» TASKS
(a) According to the reply, how many years later are the friends made on a walking holiday in Italy still friends?
(b) Reproduce the passage of the reply from "Do you think" to "from without help." word for word.

» EXTRACT

<<<<

Hi OP
I’m sorry you’re feeling like this.
Do you think you haven’t quite come to terms with your previous losses? I think I would have found both of those things traumatic to the extent of not being fully recovered in what is a relatively short time.
Some people aren’t able to deal with others’ sadness; it may be that your friends feel that your recovery should have been done and dusted by now, but as you know, these feelings don’t run to a timetable. Or, not knowing how to react, they have distanced themselves somewhat.
If the people who were your friends are not being supportive, maybe it’s time to find new ones? Maybe join a gym or yoga class or walking group or choir to meet some different people outside your normal circle, depending on what you fancy and is available in your area.
You may already have had therapy, but I think it would help if you haven’t; such shattering events can be tough to move on from without help.
You could also think about a holiday with one of the solo-type travel firms. A friend went on a walking holiday in Italy and made a couple of good friends who are longer distance but nevertheless are still friends 15 years later.
Depending on where you live (big city/small town) just being in the same place at the same time (park/coffee shop/pub) can be enough to get recognised by others who are patrons, that can lead to conversation and conversation can lead to opportunities to enlarge your social circle. It’s amazing how an “Evening” or “Morning” can get things going.
I realise these are all things you may have tried/thought of.
I hope you find some more sympathetic and inclusive friends to connect with.

>>>>

» EXTRACTED DATA
<<<<

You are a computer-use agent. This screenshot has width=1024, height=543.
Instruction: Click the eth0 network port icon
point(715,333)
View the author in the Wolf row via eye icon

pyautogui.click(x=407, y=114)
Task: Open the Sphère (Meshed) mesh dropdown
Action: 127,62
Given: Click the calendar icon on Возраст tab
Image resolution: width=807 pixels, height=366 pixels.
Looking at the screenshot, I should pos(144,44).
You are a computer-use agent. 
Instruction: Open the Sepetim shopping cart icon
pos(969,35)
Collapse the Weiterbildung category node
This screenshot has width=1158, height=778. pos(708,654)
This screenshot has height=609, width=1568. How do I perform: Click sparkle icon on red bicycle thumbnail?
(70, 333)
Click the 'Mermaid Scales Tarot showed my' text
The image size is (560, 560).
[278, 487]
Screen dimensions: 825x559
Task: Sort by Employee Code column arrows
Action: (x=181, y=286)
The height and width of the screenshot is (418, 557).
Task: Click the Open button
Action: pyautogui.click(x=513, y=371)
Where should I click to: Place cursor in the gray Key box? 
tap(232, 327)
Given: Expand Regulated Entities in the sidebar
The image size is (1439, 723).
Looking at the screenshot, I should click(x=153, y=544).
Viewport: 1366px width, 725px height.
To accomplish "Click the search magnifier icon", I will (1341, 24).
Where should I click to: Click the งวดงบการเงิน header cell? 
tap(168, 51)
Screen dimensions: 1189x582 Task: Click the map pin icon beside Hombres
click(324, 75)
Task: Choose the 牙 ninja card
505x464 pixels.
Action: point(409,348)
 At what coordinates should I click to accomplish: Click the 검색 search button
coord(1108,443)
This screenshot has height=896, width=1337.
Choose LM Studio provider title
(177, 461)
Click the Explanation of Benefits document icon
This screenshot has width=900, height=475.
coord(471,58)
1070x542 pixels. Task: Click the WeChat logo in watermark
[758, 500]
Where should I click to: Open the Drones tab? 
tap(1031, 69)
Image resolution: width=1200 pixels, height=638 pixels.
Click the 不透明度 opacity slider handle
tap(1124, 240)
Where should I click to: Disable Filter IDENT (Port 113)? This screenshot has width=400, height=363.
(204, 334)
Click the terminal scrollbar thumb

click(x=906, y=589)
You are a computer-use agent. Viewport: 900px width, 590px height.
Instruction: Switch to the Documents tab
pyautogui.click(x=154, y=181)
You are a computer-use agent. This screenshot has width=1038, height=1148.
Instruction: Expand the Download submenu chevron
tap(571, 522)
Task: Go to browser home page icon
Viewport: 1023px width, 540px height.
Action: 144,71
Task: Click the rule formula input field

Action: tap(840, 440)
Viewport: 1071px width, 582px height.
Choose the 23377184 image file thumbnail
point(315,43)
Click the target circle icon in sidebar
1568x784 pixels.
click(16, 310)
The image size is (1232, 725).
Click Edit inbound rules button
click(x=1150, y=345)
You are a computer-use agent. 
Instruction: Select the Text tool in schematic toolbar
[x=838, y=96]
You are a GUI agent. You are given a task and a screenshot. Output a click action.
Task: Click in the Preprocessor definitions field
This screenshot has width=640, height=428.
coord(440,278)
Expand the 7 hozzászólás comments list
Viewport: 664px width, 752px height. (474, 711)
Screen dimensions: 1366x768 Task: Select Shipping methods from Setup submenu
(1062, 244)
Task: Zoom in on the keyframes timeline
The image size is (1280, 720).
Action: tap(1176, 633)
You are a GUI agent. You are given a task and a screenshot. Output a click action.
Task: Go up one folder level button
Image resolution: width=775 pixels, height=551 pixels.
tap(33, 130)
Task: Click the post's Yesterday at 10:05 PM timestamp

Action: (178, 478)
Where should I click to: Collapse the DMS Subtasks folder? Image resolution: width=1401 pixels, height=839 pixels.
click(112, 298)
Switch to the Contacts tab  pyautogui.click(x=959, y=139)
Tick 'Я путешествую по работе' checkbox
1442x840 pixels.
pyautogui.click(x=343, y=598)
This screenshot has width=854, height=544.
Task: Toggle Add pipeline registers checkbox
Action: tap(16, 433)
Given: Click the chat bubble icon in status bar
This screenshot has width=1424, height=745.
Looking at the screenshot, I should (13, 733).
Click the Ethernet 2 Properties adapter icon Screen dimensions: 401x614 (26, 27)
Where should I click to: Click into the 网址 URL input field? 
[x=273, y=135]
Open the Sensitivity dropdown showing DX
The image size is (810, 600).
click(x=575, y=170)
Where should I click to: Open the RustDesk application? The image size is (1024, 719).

>>>>

» OUTPUTS BY TASK
(a) 15 years later.

(b)
Do you think you haven’t quite come to terms with your previous losses? I think I would have found both of those things traumatic to the extent of not being fully recovered in what is a relatively short time.
Some people aren’t able to deal with others’ sadness; it may be that your friends feel that your recovery should have been done and dusted by now, but as you know, these feelings don’t run to a timetable. Or, not knowing how to react, they have distanced themselves somewhat.
If the people who were your friends are not being supportive, maybe it’s time to find new ones? Maybe join a gym or yoga class or walking group or choir to meet some different people outside your normal circle, depending on what you fancy and is available in your area.
You may already have had therapy, but I think it would help if you haven’t; such shattering events can be tough to move on from without help.